DATA PROVIDED:
+--

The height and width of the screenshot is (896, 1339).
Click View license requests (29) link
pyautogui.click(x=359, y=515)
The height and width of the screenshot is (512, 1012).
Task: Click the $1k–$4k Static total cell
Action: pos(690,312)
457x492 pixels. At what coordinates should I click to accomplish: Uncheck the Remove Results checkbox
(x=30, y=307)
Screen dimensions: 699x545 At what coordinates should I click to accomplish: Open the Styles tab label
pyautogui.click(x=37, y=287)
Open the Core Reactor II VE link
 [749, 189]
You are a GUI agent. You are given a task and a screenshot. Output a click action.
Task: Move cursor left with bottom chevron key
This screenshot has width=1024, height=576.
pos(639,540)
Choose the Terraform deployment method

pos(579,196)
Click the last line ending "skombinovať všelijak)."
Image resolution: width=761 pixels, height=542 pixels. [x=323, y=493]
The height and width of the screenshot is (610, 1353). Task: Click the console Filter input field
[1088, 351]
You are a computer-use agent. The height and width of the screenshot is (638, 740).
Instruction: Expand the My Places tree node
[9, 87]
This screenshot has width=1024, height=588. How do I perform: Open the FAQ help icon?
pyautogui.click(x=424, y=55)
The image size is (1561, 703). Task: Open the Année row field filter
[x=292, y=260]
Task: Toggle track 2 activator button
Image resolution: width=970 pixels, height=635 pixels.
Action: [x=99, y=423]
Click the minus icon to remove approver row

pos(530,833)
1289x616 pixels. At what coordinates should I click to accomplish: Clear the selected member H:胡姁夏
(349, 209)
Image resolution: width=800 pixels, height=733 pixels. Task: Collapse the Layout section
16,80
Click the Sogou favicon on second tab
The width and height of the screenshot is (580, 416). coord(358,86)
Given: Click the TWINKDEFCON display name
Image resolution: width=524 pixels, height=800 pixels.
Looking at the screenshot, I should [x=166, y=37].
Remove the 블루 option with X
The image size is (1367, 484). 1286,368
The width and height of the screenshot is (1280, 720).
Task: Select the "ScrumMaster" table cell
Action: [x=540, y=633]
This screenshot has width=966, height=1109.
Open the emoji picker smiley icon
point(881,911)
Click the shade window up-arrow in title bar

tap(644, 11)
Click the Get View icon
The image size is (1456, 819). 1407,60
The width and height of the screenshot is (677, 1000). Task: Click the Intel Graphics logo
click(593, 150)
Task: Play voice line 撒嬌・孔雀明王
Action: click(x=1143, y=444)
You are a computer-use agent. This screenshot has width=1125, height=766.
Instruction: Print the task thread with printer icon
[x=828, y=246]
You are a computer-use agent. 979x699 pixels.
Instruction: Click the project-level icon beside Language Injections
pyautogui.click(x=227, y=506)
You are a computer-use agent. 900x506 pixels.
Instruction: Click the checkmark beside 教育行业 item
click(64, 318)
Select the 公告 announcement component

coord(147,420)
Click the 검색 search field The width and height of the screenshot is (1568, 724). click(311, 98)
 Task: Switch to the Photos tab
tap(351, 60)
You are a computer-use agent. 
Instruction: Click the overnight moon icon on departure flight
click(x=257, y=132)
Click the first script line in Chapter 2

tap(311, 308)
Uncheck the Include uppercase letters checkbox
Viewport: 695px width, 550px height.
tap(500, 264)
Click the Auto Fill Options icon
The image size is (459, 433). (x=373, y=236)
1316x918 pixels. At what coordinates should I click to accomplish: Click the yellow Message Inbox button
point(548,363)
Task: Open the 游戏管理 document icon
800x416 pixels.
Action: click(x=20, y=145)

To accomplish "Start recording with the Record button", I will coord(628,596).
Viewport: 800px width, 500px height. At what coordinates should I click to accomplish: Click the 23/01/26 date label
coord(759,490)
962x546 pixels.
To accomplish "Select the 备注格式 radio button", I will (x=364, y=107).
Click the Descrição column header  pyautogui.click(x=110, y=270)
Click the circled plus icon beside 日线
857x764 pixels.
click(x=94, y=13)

+--

YOUR INSTRUCTIONS: The answer must be a word-for-word restatement of the records.

RESPONSE TO THE TASK:
The height and width of the screenshot is (896, 1339).
Click View license requests (29) link
pyautogui.click(x=359, y=515)
The height and width of the screenshot is (512, 1012).
Task: Click the $1k–$4k Static total cell
Action: pos(690,312)
457x492 pixels. At what coordinates should I click to accomplish: Uncheck the Remove Results checkbox
(x=30, y=307)
Screen dimensions: 699x545 At what coordinates should I click to accomplish: Open the Styles tab label
pyautogui.click(x=37, y=287)
Open the Core Reactor II VE link
 [749, 189]
You are a GUI agent. You are given a task and a screenshot. Output a click action.
Task: Move cursor left with bottom chevron key
This screenshot has width=1024, height=576.
pos(639,540)
Choose the Terraform deployment method

pos(579,196)
Click the last line ending "skombinovať všelijak)."
Image resolution: width=761 pixels, height=542 pixels. [x=323, y=493]
The height and width of the screenshot is (610, 1353). Task: Click the console Filter input field
[1088, 351]
You are a computer-use agent. The height and width of the screenshot is (638, 740).
Instruction: Expand the My Places tree node
[9, 87]
This screenshot has width=1024, height=588. How do I perform: Open the FAQ help icon?
pyautogui.click(x=424, y=55)
The image size is (1561, 703). Task: Open the Année row field filter
[x=292, y=260]
Task: Toggle track 2 activator button
Image resolution: width=970 pixels, height=635 pixels.
Action: [x=99, y=423]
Click the minus icon to remove approver row

pos(530,833)
1289x616 pixels. At what coordinates should I click to accomplish: Clear the selected member H:胡姁夏
(349, 209)
Image resolution: width=800 pixels, height=733 pixels. Task: Collapse the Layout section
16,80
Click the Sogou favicon on second tab
The width and height of the screenshot is (580, 416). coord(358,86)
Given: Click the TWINKDEFCON display name
Image resolution: width=524 pixels, height=800 pixels.
Looking at the screenshot, I should [x=166, y=37].
Remove the 블루 option with X
The image size is (1367, 484). 1286,368
The width and height of the screenshot is (1280, 720).
Task: Select the "ScrumMaster" table cell
Action: [x=540, y=633]
This screenshot has width=966, height=1109.
Open the emoji picker smiley icon
point(881,911)
Click the shade window up-arrow in title bar

tap(644, 11)
Click the Get View icon
The image size is (1456, 819). 1407,60
The width and height of the screenshot is (677, 1000). Task: Click the Intel Graphics logo
click(593, 150)
Task: Play voice line 撒嬌・孔雀明王
Action: click(x=1143, y=444)
You are a computer-use agent. This screenshot has width=1125, height=766.
Instruction: Print the task thread with printer icon
[x=828, y=246]
You are a computer-use agent. 979x699 pixels.
Instruction: Click the project-level icon beside Language Injections
pyautogui.click(x=227, y=506)
You are a computer-use agent. 900x506 pixels.
Instruction: Click the checkmark beside 教育行业 item
click(64, 318)
Select the 公告 announcement component

coord(147,420)
Click the 검색 search field The width and height of the screenshot is (1568, 724). click(311, 98)
 Task: Switch to the Photos tab
tap(351, 60)
You are a computer-use agent. 
Instruction: Click the overnight moon icon on departure flight
click(x=257, y=132)
Click the first script line in Chapter 2

tap(311, 308)
Uncheck the Include uppercase letters checkbox
Viewport: 695px width, 550px height.
tap(500, 264)
Click the Auto Fill Options icon
The image size is (459, 433). (x=373, y=236)
1316x918 pixels. At what coordinates should I click to accomplish: Click the yellow Message Inbox button
point(548,363)
Task: Open the 游戏管理 document icon
800x416 pixels.
Action: click(x=20, y=145)

To accomplish "Start recording with the Record button", I will coord(628,596).
Viewport: 800px width, 500px height. At what coordinates should I click to accomplish: Click the 23/01/26 date label
coord(759,490)
962x546 pixels.
To accomplish "Select the 备注格式 radio button", I will (x=364, y=107).
Click the Descrição column header  pyautogui.click(x=110, y=270)
Click the circled plus icon beside 日线
857x764 pixels.
click(x=94, y=13)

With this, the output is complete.